• YOUR INSTRUCTIONS: Copy every one of the following items word for word.

Word and element location data:
• • •
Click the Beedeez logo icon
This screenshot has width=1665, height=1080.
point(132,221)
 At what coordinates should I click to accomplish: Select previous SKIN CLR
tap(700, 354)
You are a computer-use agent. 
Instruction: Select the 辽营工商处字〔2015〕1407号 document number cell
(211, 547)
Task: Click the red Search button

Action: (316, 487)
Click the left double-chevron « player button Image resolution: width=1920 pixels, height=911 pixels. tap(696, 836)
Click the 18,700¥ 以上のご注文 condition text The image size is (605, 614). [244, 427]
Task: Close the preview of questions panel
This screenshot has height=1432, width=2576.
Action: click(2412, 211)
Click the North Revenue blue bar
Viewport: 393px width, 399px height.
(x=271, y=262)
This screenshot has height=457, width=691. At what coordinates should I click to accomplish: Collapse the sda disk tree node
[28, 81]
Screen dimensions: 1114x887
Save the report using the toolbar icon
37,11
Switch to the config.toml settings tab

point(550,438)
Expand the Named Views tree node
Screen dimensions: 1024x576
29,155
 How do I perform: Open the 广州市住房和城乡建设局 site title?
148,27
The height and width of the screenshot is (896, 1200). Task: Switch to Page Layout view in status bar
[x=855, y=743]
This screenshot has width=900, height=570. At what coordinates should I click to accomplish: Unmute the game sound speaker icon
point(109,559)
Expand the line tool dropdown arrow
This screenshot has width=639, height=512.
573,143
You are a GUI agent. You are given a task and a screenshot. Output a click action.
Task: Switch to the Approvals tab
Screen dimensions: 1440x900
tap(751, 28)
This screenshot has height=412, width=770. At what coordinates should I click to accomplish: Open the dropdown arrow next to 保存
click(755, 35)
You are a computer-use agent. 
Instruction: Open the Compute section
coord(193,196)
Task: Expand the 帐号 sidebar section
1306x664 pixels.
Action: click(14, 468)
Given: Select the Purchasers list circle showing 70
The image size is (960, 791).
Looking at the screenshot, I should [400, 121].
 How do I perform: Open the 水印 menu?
• • •
• EXERCISE RESULT:
Click the Beedeez logo icon
This screenshot has width=1665, height=1080.
point(132,221)
 At what coordinates should I click to accomplish: Select previous SKIN CLR
tap(700, 354)
You are a computer-use agent. 
Instruction: Select the 辽营工商处字〔2015〕1407号 document number cell
(211, 547)
Task: Click the red Search button

Action: (316, 487)
Click the left double-chevron « player button Image resolution: width=1920 pixels, height=911 pixels. tap(696, 836)
Click the 18,700¥ 以上のご注文 condition text The image size is (605, 614). [244, 427]
Task: Close the preview of questions panel
This screenshot has height=1432, width=2576.
Action: click(2412, 211)
Click the North Revenue blue bar
Viewport: 393px width, 399px height.
(x=271, y=262)
This screenshot has height=457, width=691. At what coordinates should I click to accomplish: Collapse the sda disk tree node
[28, 81]
Screen dimensions: 1114x887
Save the report using the toolbar icon
37,11
Switch to the config.toml settings tab

point(550,438)
Expand the Named Views tree node
Screen dimensions: 1024x576
29,155
 How do I perform: Open the 广州市住房和城乡建设局 site title?
148,27
The height and width of the screenshot is (896, 1200). Task: Switch to Page Layout view in status bar
[x=855, y=743]
This screenshot has width=900, height=570. At what coordinates should I click to accomplish: Unmute the game sound speaker icon
point(109,559)
Expand the line tool dropdown arrow
This screenshot has width=639, height=512.
573,143
You are a GUI agent. You are given a task and a screenshot. Output a click action.
Task: Switch to the Approvals tab
Screen dimensions: 1440x900
tap(751, 28)
This screenshot has height=412, width=770. At what coordinates should I click to accomplish: Open the dropdown arrow next to 保存
click(755, 35)
You are a computer-use agent. 
Instruction: Open the Compute section
coord(193,196)
Task: Expand the 帐号 sidebar section
1306x664 pixels.
Action: click(14, 468)
Given: Select the Purchasers list circle showing 70
The image size is (960, 791).
Looking at the screenshot, I should [400, 121].
 How do I perform: Open the 水印 menu?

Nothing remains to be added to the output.